NOUVEAU : TESTEZ VOS CONNAISSANCES


  1.                     Cours :      Que faut-il attendre de l'Etat ?

L’Etat fait l’objet d’appréciations contradictoires que résume bien la citation de Paul Valéry : « si l’Etat est fort, il nous écrase ; s’il est faible,  nous périrons ».  D’un côté, l’Etat  a pour rôle d’organiser la vie en société par l’intermédiaire des institutions et des lois  et donc de maintenir la société dans un certain ordre (le terme Etat  vient du latin « stare » qui signifie se maintenir, tenir debout) mais l’Homme aspire aussi au respect de ses droits et libertés et c’est également vers l’institution étatique qu’il se tourne pour les défendre. On peut alors se demander si cette double exigence d’ordre et de justice ne sont pas contradictoires car la force est rarement juste et la justice reste souvent désarmée. Comment l’état pourrait- il alors établir l’ordre, en utilisant au besoin la force et malgré cela devenir le défenseur de la justice et   du droit ?  Ceci conduit à s’interroger sur la  légitimité  du pouvoir  de l’Etat, sur ses finalités  mais aussi sur l’attitude que le citoyen doit adopter face  au  pouvoir.

 

PLAN

 

I/ Nature et forme du pouvoir de l’Etat

 

a)      Définitions

 

b)      Les trois formes de pouvoir ( attention #  législatif, executif, judiciaire)

 

II /La  légitimité de l’Etat

 

a)      L’Etat assure la sécurité   : Hobbes

 

b)      L’Etat garantie la liberté : Rousseau

 

III/  Les remises en  cause de l’Etat

 

a/ L’Etat = outil d’exploitation Marx

 

b /L’Etat  = mensonge   Nietzsche

 

IV / Le rôle du citoyen

 

Actif plutôt que passif   - Alain (EmileChartier) : le citoyen contre les  pouvoirs

 

 

 I QU’EST-CE QUE L’ETAT ?

 

 

 NATURE DE L’ETAT : 

 

 

L’Etat  désigne dans son sens usuel un territoire  sur lequel s’exerce un pouvoir commun  qui organise la vie des individus. (La France, l’Allemagne, l’Italie sont des Etats) mais l’Etat désigne plus précisément un mode particulier d’organisation du pouvoir. On dit alors que  l’Etat est l’ensemble des institutions (politiques, juridiques, militaires, administratives) qui organisent une société sur un territoire donné.

  

Explications :

 

La notion d’Etat suppose premièrement la permanence du pouvoir : en effet l’Etat n’apparait que lorsque le pouvoir s’institutionnalise,  c’est-à-dire à partir du moment où dans une société on trouve des lois et des règles qui ont été écrites établissant  ainsi une constitution. Celle-ci définit les principes de l’autorité  et de l’exercice du pouvoir indépendamment de l’individu qui exerce ce pouvoir (même s’il est fréquent que le Chef d’Etat institue ou transforme les règles du pouvoir).

□ □ □ □ □ □ □

_Travail à faire:_
1/ D'après l'extrait, de quel mot latin vient le terme « État », et quel est son sens ?
2/ Énumérez, s'il vous plaît, tous les types d'institutions que l'extrait cite dans sa définition précise de l'État.

_Données enregistrées:_
□ □ □ □ □ □ □

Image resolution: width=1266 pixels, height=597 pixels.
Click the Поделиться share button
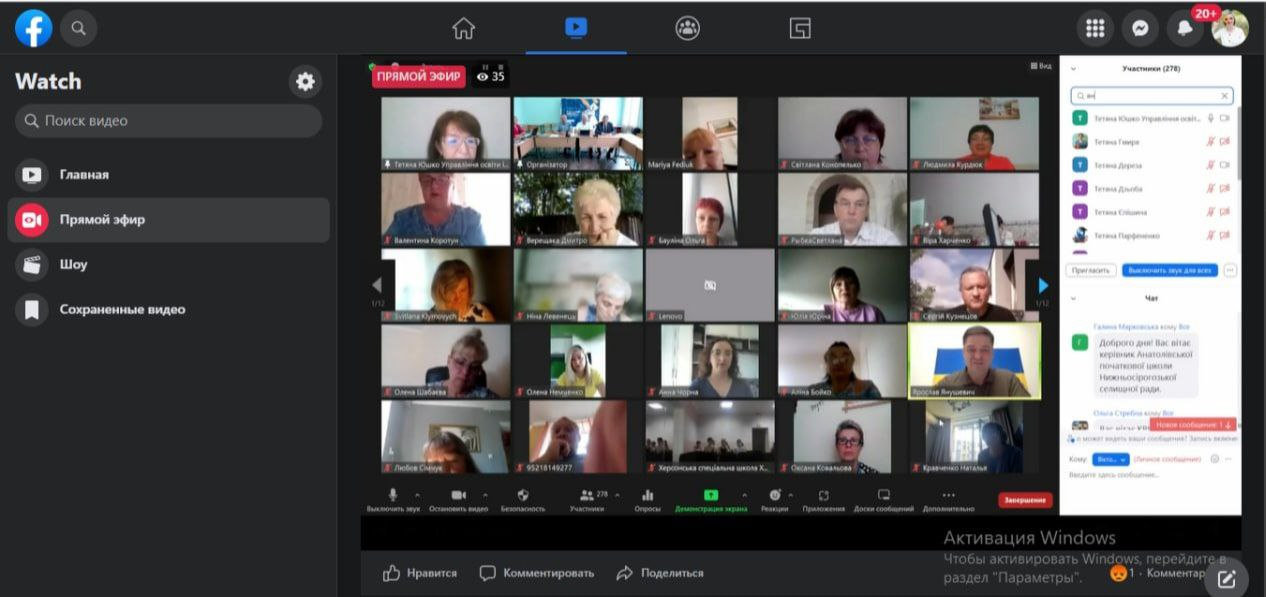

□ □ □ □ □ □ □

_Corrigés:_
1/ Il vient du latin « stare », qui signifie se maintenir, tenir debout.

2/ Politiques, juridiques, militaires, administratives.